I disagree with the "especially those practicing criminal defense" part. As criminal-defense lawyer, we deal with (often) bad people on their best behavior; family lawyers, by contrast, deal with good people on their worst behavior. I'd bet that family lawyers and personal injury lawyers get more threats from their clients (and from opposing parties) than criminal-defense lawyers. What do you say?
The Miami Motion to Substitute
Miami criminal-defense lawyer David Markus blogs about a fight between criminal-defense lawyers on the steps of the jail (H/T Arkansas criminal-defense lawyer John Wesley Hall's Law of Criminal Defense).
I think that might be a natural extension of lawyers treating clients as property.
(I wonder if I could take Ollie in a fight.)
Congratulations!
I'd like to congratulate the lawyers who prosecute, and the judges who sentence them, for the "choices" that they've made that put them at the top and my clients at the bottom.... and, for that matter, anyone else who is smugly self-righteous about his lot in life.
Not all of these will apply to all of you; take those that do.
Congratulations for choosing to be born white. I know that was a tough decision for you, as was choosing not to be born destitute.
Congratulations for choosing not to have a mother who drank heavily when she was pregnant with you, or one who smoked or who used hard drugs.
Congratulations for not being exposed to too much lead in your childhood.
Congratulations for choosing one or more nurturing parents who didn't abuse you or neglect you.
Take That, Fort Collins!
MSNBC says that Houston is the fourth best American city to live in. (H/T Tory Gattis's Houston Strategies blog, which I just happened upon. Tory is a Rice classmate of mine.) I'm mildly surprised.

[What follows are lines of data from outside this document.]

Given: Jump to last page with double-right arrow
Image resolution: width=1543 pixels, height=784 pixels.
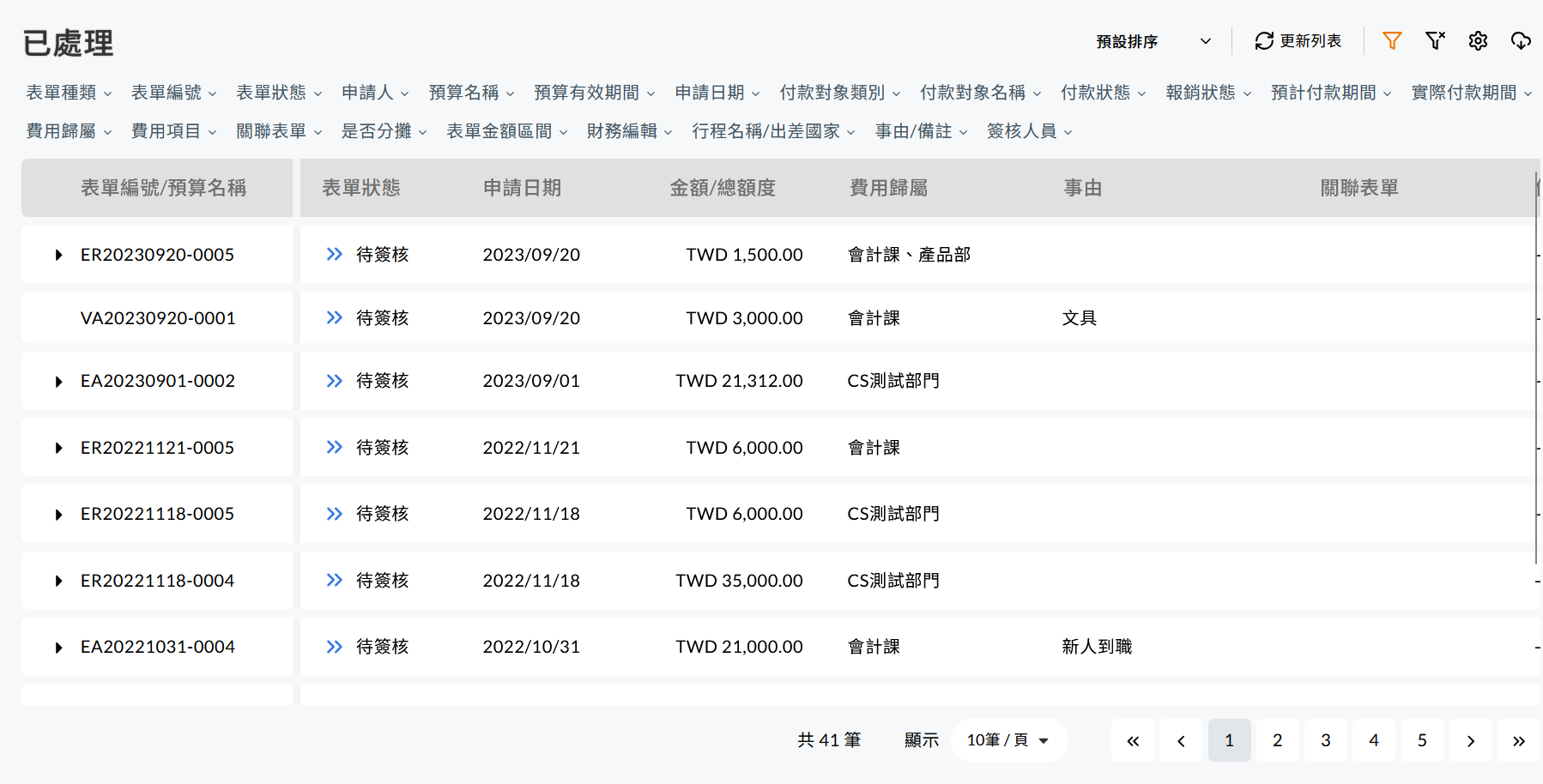Looking at the screenshot, I should (1518, 740).
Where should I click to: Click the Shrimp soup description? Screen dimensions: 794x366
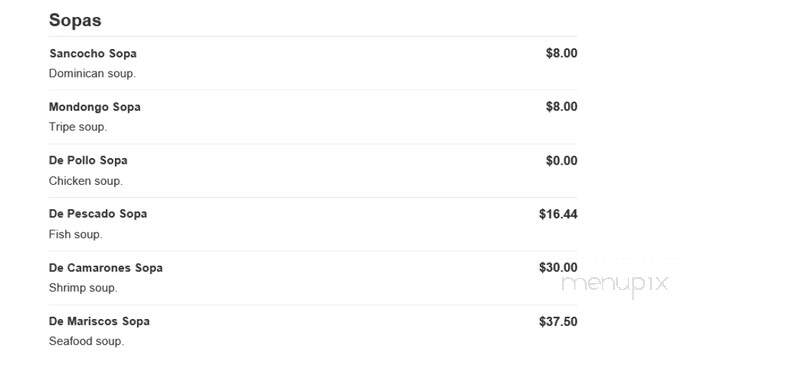83,288
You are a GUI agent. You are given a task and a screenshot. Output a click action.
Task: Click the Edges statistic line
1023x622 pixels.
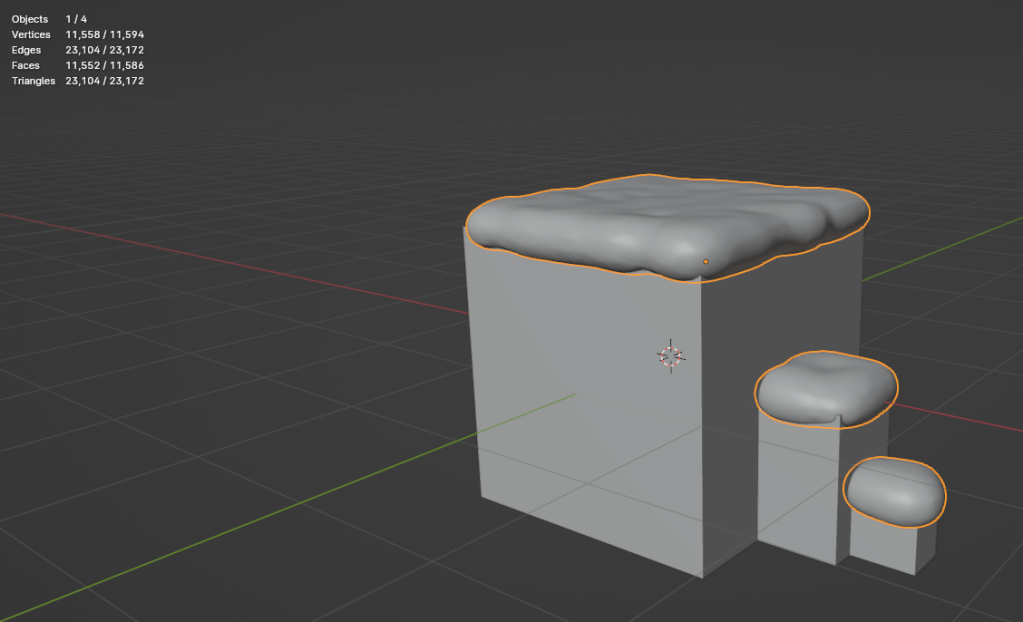click(78, 50)
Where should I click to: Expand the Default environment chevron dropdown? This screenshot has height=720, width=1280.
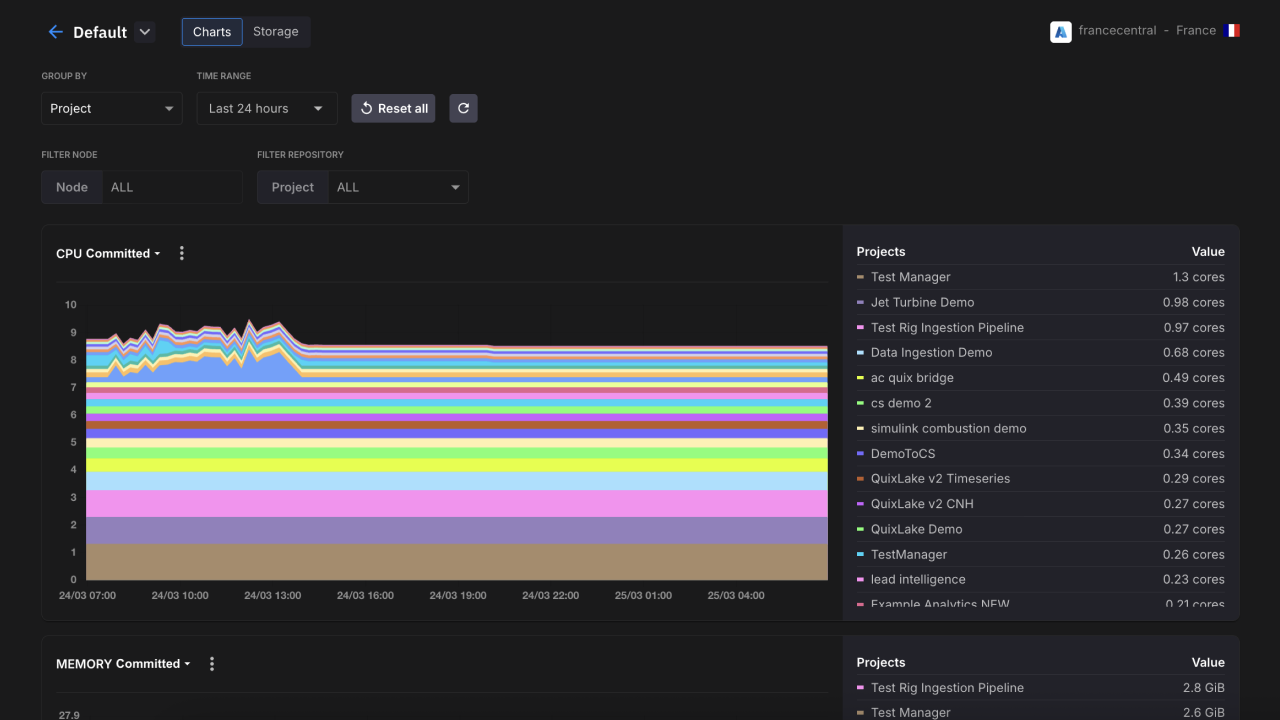coord(145,32)
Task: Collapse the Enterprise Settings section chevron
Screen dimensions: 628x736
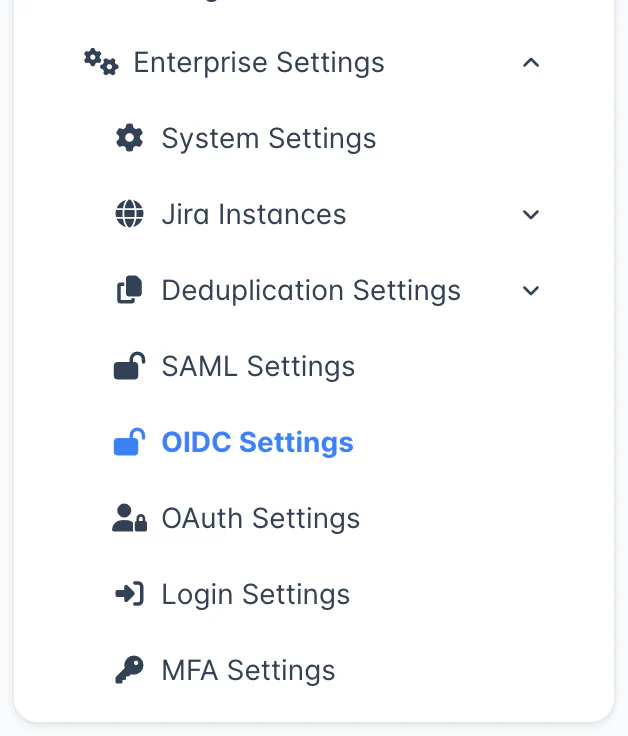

I've long said that Houston is the Promised Land for criminal-defense lawyers (despite, or perhaps because of what U.S. Rep. Sheila Jackson Lee calls "the many misgivings surrounding the Harris County judicial system") but the things that make Houston right for me don't necessarily recommend it to the ordinary citizen.
New Harris County Criminal Law Blog
HCSO Blog (tagline: Only the smart people are frustrated).
[Edit: The anonymous author links to me because of my intelligence. I think I've got that right.]